What you should do
Both the line below containing "You are a computer-use" and the line containing "Instruction: Open the", along with every line between them, should be repeated exactly; no other line belongs in the answer.

Data shown
= Beginning of Section =
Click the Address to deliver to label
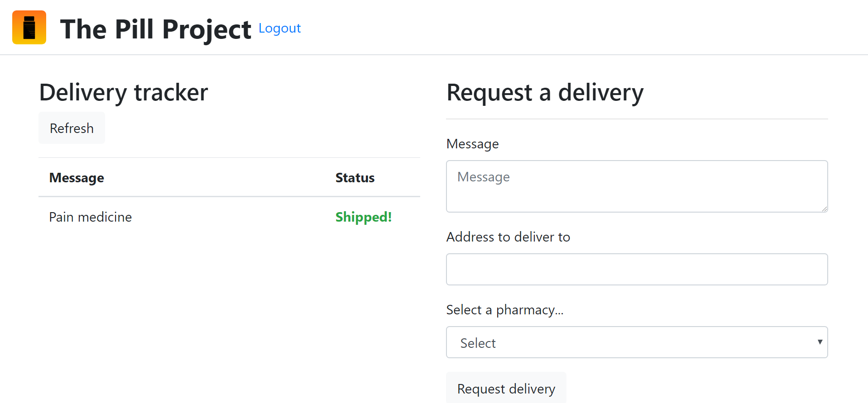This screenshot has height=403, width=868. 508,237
= End of Section =
= Beginning of Section =
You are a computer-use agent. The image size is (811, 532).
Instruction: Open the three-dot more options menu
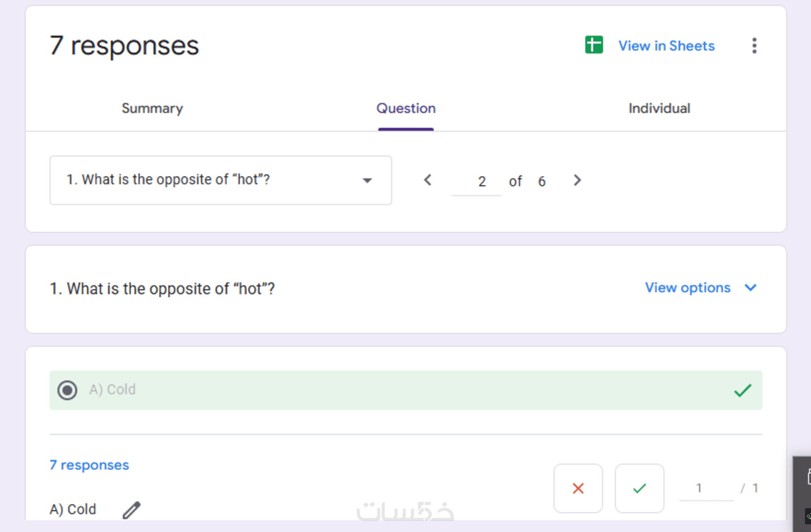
= End of Section =
= Beginning of Section =
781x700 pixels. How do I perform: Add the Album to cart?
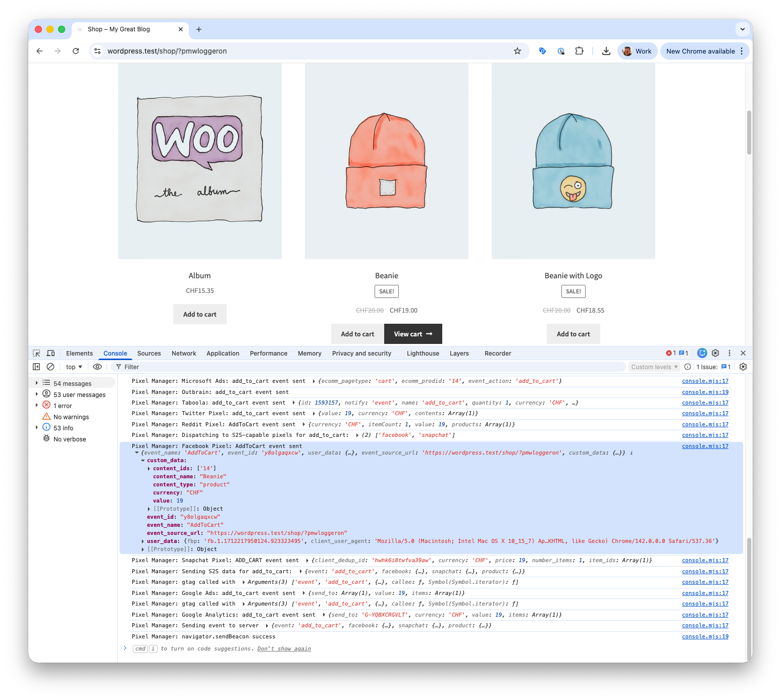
= End of Section =
Answer to this problem
You are a computer-use agent. The image size is (811, 532).
Instruction: Open the three-dot more options menu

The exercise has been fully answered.